Да еще радиация… Юрасик знал за собой одну черту, которую тщательно таил от других, потому что черты этой страшно стыдился – была она ничем иным как наивным мальчишеским любопытством. Что-то все ж таки странное творилось в здешних краях, и эта каша ему не слишком-то нравилась – не любил он всякой дури, мистики всякой – с души воротило! Но, похоже, влез-таки он в эту кашу, и до тех пор, пока не дотумкает, из чего эта каша варена, пока любопытство свое не утолит, не будет ему покоя! «Чет-то тут не то!» – сомневался он, мотаясь за рулем в Москву и обратно – в Страхолюдово, как он называл про себя эти края. «Это, конечно, пускай, это сколько угодно… – думал он, яростно выкручивая руль, когда объезжал рытвины и колдобины на проселках, – только он с этой хреновиной разберется!» И потом, в самом деле неплохо основать филиал в часе езды от столицы…

Надо сказать, в «Вишневом заде» компанию он стеснял недолго.

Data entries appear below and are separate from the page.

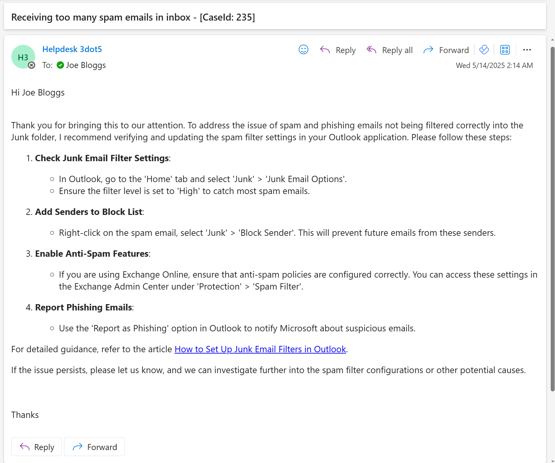The width and height of the screenshot is (555, 463).
Task: Open the Apps grid icon
Action: [505, 50]
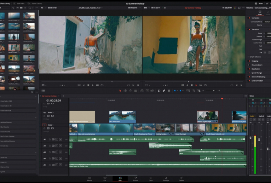Open the Composite Mode Normal dropdown
Image resolution: width=271 pixels, height=183 pixels.
[x=268, y=21]
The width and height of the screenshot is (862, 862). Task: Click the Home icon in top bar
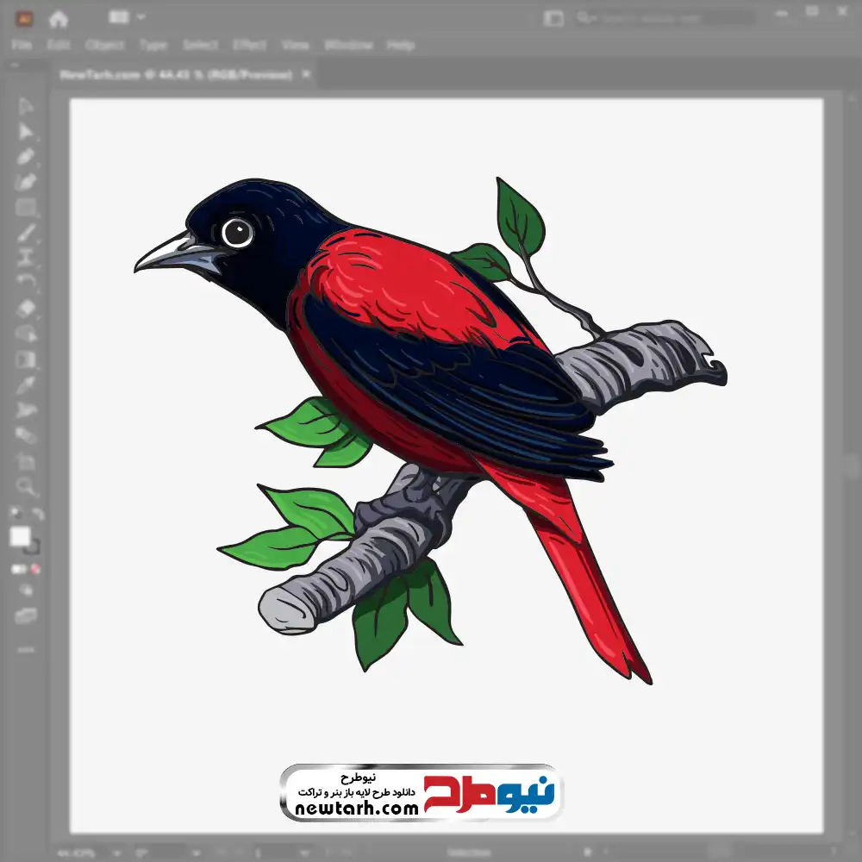click(x=59, y=18)
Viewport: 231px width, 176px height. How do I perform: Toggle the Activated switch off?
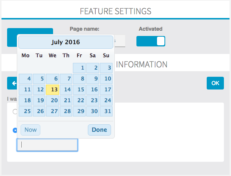point(151,41)
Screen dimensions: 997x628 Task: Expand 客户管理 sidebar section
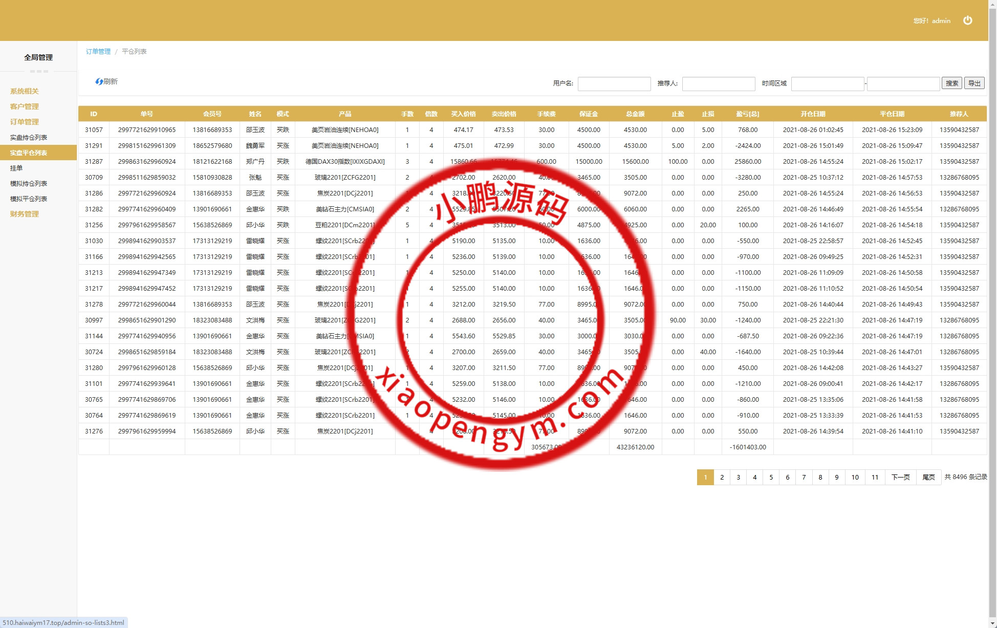(25, 106)
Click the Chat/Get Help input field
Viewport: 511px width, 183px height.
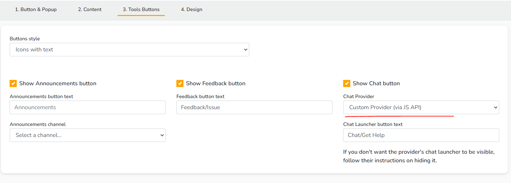[421, 135]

В уголочке участка, за качелями, по-над-рекой в три дня поставил себе времянку – щитовой сборный домик в две комнаты. Спросил только у Ксении – не будет ли ее муж возражать, если у них еще один домик будет, а он пока в нем поживет? Она, глядя на все это с большим изумлением, сказала, что, конечно, не будет… Вот только как быть с расходами? Они ведь не смогут ему возместить. Юрасик аж ногами затопал: и думать, мол, не могите об этом! Вера, глядя на брата, развившего столь бурную деятельность, только головой качала. А он все похохатывал и говорил:

– Не квохчите, курышки! Скоро у меня тут по соседству дворец стоять будет. Для вас построю. Ну, может, вы и меня туда пустите… Считайте – это моя благодарность за то, что натолкнули меня на идею – жилу здешнюю ковырнуть… – И никаких проблем, ха-ха-ха!

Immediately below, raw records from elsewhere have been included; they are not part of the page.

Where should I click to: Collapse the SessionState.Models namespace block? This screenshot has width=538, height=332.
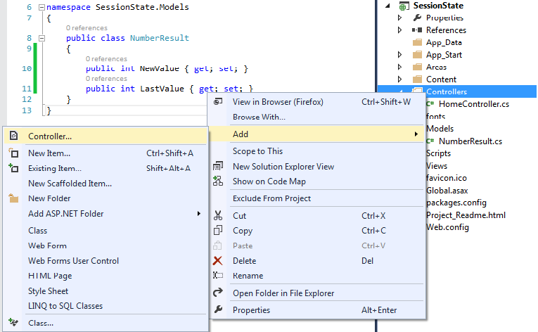[x=42, y=6]
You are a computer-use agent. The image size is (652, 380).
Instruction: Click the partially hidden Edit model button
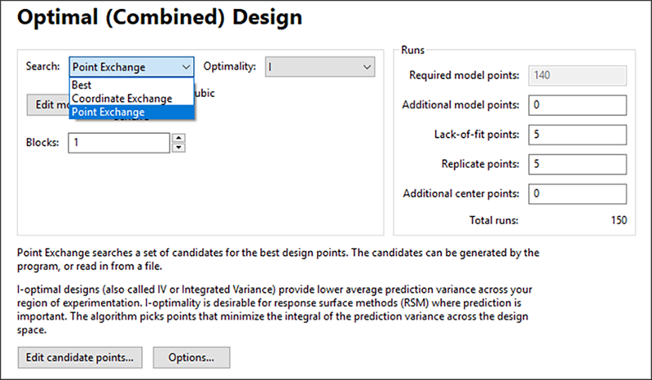pos(46,105)
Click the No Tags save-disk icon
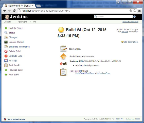144x123 pixels. click(6, 60)
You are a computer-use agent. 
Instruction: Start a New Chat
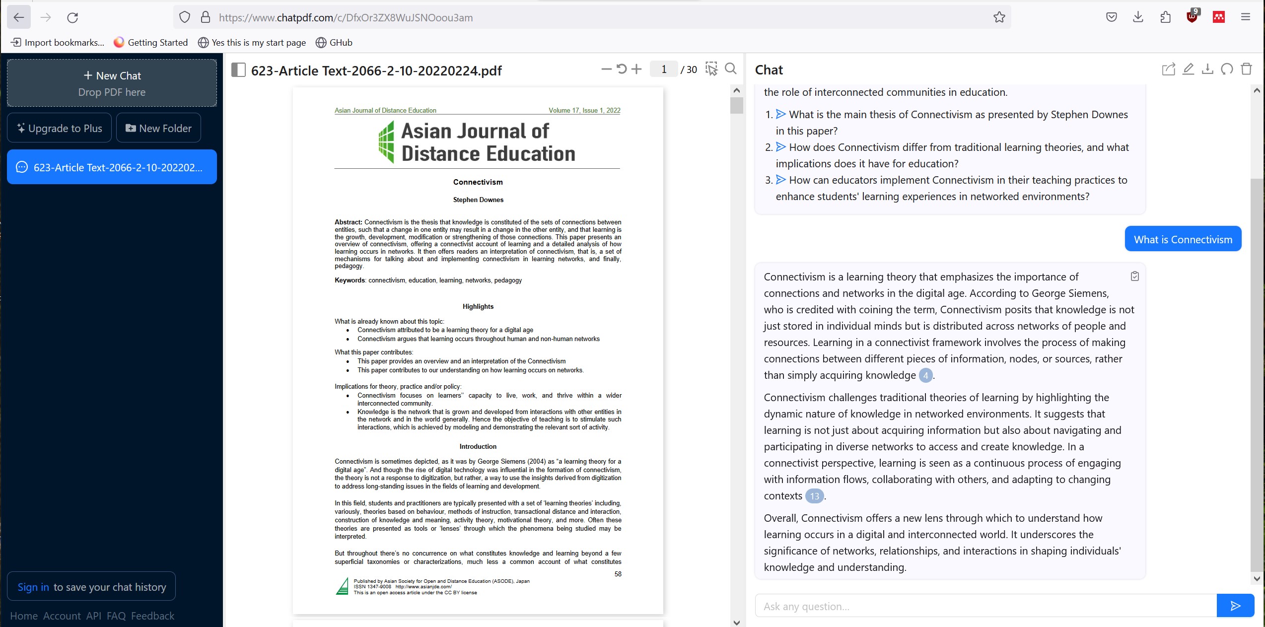[x=112, y=75]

Захаживал на огонек, затаскивал неподъемные сумки с гостинцами и, смущаясь, мялся в дверях, пока Ксения или Вера не приглашали зайти. Тогда он заходил, опустошал свои сумки, обжигаясь, жадно глотал горячий крепкий чаек – он предпочитал всем напиткам крутой кипяток – как, гогоча, объяснял удивленной хозяйке. Слушал, сидел… Рассказывал новости. Помалкивал. И глядел на них. На хоровод ясных женский лиц – таких, казалось бы, обыкновенных и все-таки необычных – чем-то особенным отличались они от тех, что ему приходилось встречать в Москве.

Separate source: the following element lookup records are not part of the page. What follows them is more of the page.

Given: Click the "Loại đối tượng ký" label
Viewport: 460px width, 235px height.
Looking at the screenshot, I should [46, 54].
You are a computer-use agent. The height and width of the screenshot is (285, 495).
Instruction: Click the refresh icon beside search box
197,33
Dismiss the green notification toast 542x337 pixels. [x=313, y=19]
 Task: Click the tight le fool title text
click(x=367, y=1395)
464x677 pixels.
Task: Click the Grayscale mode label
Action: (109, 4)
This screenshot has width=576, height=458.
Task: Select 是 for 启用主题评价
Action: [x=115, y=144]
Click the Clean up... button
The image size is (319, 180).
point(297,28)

«О Штатах и говорить нечего – там таких лиц хоть убей не встретишь! Только Ольга моя немного на них похожа… Хотя чем, спрашивается? Нет, придумываю… Соскучился, что ли? Вроде сюда наладился ехать потому что дома осточертело все… Дома! А где дом-то? Там – коттедж двухэтажный с бассейном… правда, не до конца выкупленный. Тут в Москве – квартира мамина. Одна мать-старуха сидит, никуда сниматься не хочет. Ладно, вот построю тут, в Страхолюдове этом охрененный дворец – чтобы всем моим бабам места хватило…»

Каким именно бабам – каких конкретно он в этом мечтательном монологе называет «своими» – Юрасик не знал. Но знал одно – похоже, сам он немного того – поехал! И что удивительно – это ему даже нравилось.

Он похож был на деловитого, наглого и вороватого кота, рыскавшего по окрестностям, чтобы стянуть что плохо лежит. При этом он был кот не дикий и не домашний – он был кот, который ищет хозяина. И как только найдет – разом воровать перестанет!

Об этом открытии Ксения как-то поведала Вере на полном серьезе, но в последний момент не выдержала – фыркнула и вся затряслась от беззвучного смеха. Видно, разговор о Юрасике доставил ей удовольствие: смех ее был добродушным, в нем не было ни доли ехидства или злобной насмешки. Впрочем, Вера вообще ни разу не слышала, чтобы Ксения отзывалась о ком-то со злостью…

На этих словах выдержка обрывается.